To do: Transcribe the entries below word for word, starting at the line that contains "The image size is (1738, 2100)." and ending at the line that contains "This screenshot has height=445, width=616.", with both of those lines included.

Stored items:
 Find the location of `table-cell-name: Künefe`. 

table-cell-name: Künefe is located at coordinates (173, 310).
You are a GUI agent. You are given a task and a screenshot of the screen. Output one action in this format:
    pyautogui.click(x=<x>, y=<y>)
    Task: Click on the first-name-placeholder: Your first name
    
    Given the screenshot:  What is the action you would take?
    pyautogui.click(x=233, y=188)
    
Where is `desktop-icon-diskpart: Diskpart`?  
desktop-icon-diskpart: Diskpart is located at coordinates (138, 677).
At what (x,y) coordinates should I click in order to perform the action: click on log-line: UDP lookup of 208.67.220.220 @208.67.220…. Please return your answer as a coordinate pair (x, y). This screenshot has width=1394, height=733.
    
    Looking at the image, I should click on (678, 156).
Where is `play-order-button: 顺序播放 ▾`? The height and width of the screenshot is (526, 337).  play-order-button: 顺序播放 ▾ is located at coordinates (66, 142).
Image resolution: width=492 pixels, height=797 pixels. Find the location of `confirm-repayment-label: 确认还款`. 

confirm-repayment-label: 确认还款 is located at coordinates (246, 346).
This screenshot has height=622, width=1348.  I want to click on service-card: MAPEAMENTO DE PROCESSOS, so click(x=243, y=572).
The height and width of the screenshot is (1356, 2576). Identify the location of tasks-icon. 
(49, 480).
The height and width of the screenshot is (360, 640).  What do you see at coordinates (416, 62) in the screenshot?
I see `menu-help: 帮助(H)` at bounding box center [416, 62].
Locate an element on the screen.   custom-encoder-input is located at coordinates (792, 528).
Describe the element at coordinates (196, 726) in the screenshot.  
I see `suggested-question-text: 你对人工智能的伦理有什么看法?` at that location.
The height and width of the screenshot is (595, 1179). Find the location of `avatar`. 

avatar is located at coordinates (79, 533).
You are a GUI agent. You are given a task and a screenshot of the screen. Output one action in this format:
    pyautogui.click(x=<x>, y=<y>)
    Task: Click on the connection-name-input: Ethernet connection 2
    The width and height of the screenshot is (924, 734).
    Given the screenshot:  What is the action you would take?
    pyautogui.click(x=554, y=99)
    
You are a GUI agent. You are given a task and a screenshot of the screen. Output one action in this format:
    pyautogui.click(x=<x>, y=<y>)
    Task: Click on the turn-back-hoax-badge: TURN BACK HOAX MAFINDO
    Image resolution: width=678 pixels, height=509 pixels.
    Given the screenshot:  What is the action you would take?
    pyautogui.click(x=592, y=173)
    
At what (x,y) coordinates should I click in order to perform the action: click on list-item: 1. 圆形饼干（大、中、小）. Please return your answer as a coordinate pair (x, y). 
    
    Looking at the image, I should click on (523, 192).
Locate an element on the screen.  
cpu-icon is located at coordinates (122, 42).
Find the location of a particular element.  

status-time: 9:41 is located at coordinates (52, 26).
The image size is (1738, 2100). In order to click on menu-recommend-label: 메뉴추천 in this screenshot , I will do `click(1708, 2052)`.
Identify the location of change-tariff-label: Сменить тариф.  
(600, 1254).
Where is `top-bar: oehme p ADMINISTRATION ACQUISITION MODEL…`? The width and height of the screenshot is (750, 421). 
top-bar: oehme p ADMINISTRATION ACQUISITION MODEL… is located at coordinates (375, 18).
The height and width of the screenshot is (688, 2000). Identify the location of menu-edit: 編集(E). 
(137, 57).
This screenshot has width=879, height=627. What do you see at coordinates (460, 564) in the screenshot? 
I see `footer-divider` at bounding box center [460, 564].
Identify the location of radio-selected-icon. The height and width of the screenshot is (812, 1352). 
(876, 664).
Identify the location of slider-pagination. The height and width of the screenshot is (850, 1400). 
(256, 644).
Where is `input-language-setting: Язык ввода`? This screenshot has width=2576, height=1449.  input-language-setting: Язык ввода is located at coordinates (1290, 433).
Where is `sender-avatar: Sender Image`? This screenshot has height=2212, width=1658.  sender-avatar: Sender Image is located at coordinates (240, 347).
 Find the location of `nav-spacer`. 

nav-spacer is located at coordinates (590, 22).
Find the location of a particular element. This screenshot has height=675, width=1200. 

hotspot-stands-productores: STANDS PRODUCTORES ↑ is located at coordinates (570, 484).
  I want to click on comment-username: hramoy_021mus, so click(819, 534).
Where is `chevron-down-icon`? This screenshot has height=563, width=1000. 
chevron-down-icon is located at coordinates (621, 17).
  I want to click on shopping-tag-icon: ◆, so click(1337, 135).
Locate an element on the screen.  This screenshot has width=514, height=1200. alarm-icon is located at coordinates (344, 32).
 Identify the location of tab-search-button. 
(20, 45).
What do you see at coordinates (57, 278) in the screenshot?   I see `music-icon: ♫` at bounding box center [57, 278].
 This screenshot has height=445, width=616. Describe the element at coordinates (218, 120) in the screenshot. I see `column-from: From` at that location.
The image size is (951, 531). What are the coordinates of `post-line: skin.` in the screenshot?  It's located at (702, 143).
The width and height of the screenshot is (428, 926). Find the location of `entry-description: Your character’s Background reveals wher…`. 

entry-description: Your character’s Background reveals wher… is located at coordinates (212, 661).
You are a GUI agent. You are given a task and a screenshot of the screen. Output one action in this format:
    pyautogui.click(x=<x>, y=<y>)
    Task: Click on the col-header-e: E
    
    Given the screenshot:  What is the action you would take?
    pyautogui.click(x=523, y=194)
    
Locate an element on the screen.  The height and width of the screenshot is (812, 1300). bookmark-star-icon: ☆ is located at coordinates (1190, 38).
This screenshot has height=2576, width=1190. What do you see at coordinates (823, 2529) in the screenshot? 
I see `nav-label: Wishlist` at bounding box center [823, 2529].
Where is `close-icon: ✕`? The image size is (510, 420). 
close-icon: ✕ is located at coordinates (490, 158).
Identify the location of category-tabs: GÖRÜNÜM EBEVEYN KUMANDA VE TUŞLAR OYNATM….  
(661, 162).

Output for this task:
The image size is (1738, 2100). In order to click on menu-recommend-label: 메뉴추천 in this screenshot , I will do `click(1708, 2052)`.
Identify the location of change-tariff-label: Сменить тариф.  
(600, 1254).
Where is `top-bar: oehme p ADMINISTRATION ACQUISITION MODEL…`? The width and height of the screenshot is (750, 421). 
top-bar: oehme p ADMINISTRATION ACQUISITION MODEL… is located at coordinates (375, 18).
The height and width of the screenshot is (688, 2000). Identify the location of menu-edit: 編集(E). 
(137, 57).
This screenshot has width=879, height=627. What do you see at coordinates (460, 564) in the screenshot? 
I see `footer-divider` at bounding box center [460, 564].
Identify the location of radio-selected-icon. The height and width of the screenshot is (812, 1352). 
(876, 664).
Identify the location of slider-pagination. The height and width of the screenshot is (850, 1400). 
(256, 644).
Where is `input-language-setting: Язык ввода`? This screenshot has width=2576, height=1449.  input-language-setting: Язык ввода is located at coordinates (1290, 433).
Where is `sender-avatar: Sender Image`? This screenshot has height=2212, width=1658.  sender-avatar: Sender Image is located at coordinates (240, 347).
 Find the location of `nav-spacer`. 

nav-spacer is located at coordinates (590, 22).
Find the location of a particular element. This screenshot has height=675, width=1200. 

hotspot-stands-productores: STANDS PRODUCTORES ↑ is located at coordinates (570, 484).
  I want to click on comment-username: hramoy_021mus, so click(819, 534).
Where is `chevron-down-icon`? This screenshot has height=563, width=1000. 
chevron-down-icon is located at coordinates (621, 17).
  I want to click on shopping-tag-icon: ◆, so click(1337, 135).
Locate an element on the screen.  This screenshot has width=514, height=1200. alarm-icon is located at coordinates (344, 32).
 Identify the location of tab-search-button. 
(20, 45).
What do you see at coordinates (57, 278) in the screenshot?   I see `music-icon: ♫` at bounding box center [57, 278].
 This screenshot has height=445, width=616. Describe the element at coordinates (218, 120) in the screenshot. I see `column-from: From` at that location.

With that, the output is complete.